The Jaguar D-type. What a machine, dear reader. What. A. Machine.
Forgive us while we stroke our collective classic car beards for a minute, but in 1954, this endlessly beautiful racing car was not only at the front of the grid, it was at the cutting edge of race car design.
When most of the competition was still using spaceframe chassis, the D-type had developed a central monocoque ‘tub’ made from magnesium alloy which was lighter and more rigid. A mixture of steel and aluminium subframes were then bolted onto the front and rear to help facilitate repairs, if they were ever needed.
The specially-developed four-speed gearbox featured synchromesh, too, meaning shifting cogs was quicker and easier. And while other racing teams still considered drum brakes to be sufficient on cars that could comfortably exceed 180mph, Jaguar was pioneering the use of disc brakes that could stop within a fraction of the distance. And we haven’t even mentioned the sleek sculpted design by aerodynamicist Malcolm Sayer, or the 250bhp 3.4-litre straight six engine.
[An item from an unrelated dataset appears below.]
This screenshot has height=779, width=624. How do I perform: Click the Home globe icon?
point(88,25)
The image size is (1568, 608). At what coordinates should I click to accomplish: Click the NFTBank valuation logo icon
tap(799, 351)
Mix all those ingredients into a car that weighed just 850kg, and Jaguar had a racing hit on its hands. Yet it was the Le Mans 24-hour endurance race which made the D-type a legend, with a hat-trick of wins in 1955 (Hawtorn/Bueb, XKD 505), 1956 (Flockhart/Sanderson, Ecurie Ecosse, XKD 501) and 1957 (Flockhart/Bueb, Ecurie Ecosse, XKD 606) when Jaguar finished 1st, 2nd, 3rd, 4th and 6th.
Today, 60 years on from that dominant display in La Sarthe, Jaguar is reuniting all three ex-works, ‘long nose’ D-types for a trip down memory lane. We’re stroking our beards again, but factory cars from 1955 were fitted with the ‘long-nose’ bonnet and a longer tail fin, which added seven and a half inches to the car’s original length.
The three Le Mans veterans and two further D-types are forming part of a larger Concours of Elegance display at the Hampton Court Palace on 1-3 September, so if you want to ogle more than these pictures will permit, you know where to head.